---------- AVAILABLE DATA

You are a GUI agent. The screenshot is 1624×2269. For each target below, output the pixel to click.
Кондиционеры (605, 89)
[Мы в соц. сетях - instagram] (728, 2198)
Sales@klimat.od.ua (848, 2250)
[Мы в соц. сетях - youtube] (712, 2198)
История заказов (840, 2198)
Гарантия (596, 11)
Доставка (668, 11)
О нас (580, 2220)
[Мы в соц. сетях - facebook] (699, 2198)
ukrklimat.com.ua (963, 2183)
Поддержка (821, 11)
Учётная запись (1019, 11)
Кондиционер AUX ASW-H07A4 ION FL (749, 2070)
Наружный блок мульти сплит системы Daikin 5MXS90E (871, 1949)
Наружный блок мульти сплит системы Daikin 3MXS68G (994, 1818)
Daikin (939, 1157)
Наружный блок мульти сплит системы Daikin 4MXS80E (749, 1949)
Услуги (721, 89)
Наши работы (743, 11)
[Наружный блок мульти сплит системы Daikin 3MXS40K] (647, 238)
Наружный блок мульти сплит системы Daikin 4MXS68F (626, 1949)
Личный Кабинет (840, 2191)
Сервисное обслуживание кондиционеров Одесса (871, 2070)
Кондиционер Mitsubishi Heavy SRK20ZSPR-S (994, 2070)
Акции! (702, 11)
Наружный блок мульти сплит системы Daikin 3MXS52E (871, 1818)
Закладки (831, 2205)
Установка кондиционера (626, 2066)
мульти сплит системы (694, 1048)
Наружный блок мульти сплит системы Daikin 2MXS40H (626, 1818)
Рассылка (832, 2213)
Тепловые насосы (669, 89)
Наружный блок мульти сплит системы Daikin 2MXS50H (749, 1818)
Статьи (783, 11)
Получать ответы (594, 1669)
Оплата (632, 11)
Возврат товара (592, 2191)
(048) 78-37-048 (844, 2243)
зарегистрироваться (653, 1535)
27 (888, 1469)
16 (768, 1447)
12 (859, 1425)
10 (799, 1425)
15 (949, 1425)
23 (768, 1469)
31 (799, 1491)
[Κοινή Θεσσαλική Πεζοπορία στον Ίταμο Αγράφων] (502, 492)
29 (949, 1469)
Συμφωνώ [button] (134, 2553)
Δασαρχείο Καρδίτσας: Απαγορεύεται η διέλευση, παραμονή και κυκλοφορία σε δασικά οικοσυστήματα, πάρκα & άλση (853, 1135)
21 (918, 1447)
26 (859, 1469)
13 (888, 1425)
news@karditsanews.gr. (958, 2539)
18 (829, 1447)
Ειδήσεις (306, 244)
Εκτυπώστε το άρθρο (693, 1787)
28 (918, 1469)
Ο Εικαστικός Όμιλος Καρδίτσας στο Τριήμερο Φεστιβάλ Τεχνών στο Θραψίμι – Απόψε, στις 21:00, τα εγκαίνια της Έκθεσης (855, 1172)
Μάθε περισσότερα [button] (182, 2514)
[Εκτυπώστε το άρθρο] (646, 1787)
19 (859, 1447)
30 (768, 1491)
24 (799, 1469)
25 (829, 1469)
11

--------------------

* WHAT THIS TASK INVOLVES
Give back the entries above precisely as they appear.

* ANSWER TO THE EXERCISE
You are a GUI agent. The screenshot is 1624×2269. For each target below, output the pixel to click.
Кондиционеры (605, 89)
[Мы в соц. сетях - instagram] (728, 2198)
Sales@klimat.od.ua (848, 2250)
[Мы в соц. сетях - youtube] (712, 2198)
История заказов (840, 2198)
Гарантия (596, 11)
Доставка (668, 11)
О нас (580, 2220)
[Мы в соц. сетях - facebook] (699, 2198)
ukrklimat.com.ua (963, 2183)
Поддержка (821, 11)
Учётная запись (1019, 11)
Кондиционер AUX ASW-H07A4 ION FL (749, 2070)
Наружный блок мульти сплит системы Daikin 5MXS90E (871, 1949)
Наружный блок мульти сплит системы Daikin 3MXS68G (994, 1818)
Daikin (939, 1157)
Наружный блок мульти сплит системы Daikin 4MXS80E (749, 1949)
Услуги (721, 89)
Наши работы (743, 11)
[Наружный блок мульти сплит системы Daikin 3MXS40K] (647, 238)
Наружный блок мульти сплит системы Daikin 4MXS68F (626, 1949)
Личный Кабинет (840, 2191)
Сервисное обслуживание кондиционеров Одесса (871, 2070)
Кондиционер Mitsubishi Heavy SRK20ZSPR-S (994, 2070)
Акции! (702, 11)
Наружный блок мульти сплит системы Daikin 3MXS52E (871, 1818)
Закладки (831, 2205)
Установка кондиционера (626, 2066)
мульти сплит системы (694, 1048)
Наружный блок мульти сплит системы Daikin 2MXS40H (626, 1818)
Рассылка (832, 2213)
Тепловые насосы (669, 89)
Наружный блок мульти сплит системы Daikin 2MXS50H (749, 1818)
Статьи (783, 11)
Получать ответы (594, 1669)
Оплата (632, 11)
Возврат товара (592, 2191)
(048) 78-37-048 (844, 2243)
зарегистрироваться (653, 1535)
27 (888, 1469)
16 (768, 1447)
12 (859, 1425)
10 (799, 1425)
15 (949, 1425)
23 (768, 1469)
31 (799, 1491)
[Κοινή Θεσσαλική Πεζοπορία στον Ίταμο Αγράφων] (502, 492)
29 (949, 1469)
Συμφωνώ [button] (134, 2553)
Δασαρχείο Καρδίτσας: Απαγορεύεται η διέλευση, παραμονή και κυκλοφορία σε δασικά οικοσυστήματα, πάρκα & άλση (853, 1135)
21 (918, 1447)
26 (859, 1469)
13 (888, 1425)
news@karditsanews.gr. (958, 2539)
18 (829, 1447)
Ειδήσεις (306, 244)
Εκτυπώστε το άρθρο (693, 1787)
28 (918, 1469)
Ο Εικαστικός Όμιλος Καρδίτσας στο Τριήμερο Φεστιβάλ Τεχνών στο Θραψίμι – Απόψε, στις 21:00, τα εγκαίνια της Έκθεσης (855, 1172)
Μάθε περισσότερα [button] (182, 2514)
[Εκτυπώστε το άρθρο] (646, 1787)
19 (859, 1447)
30 (768, 1491)
24 (799, 1469)
25 (829, 1469)
11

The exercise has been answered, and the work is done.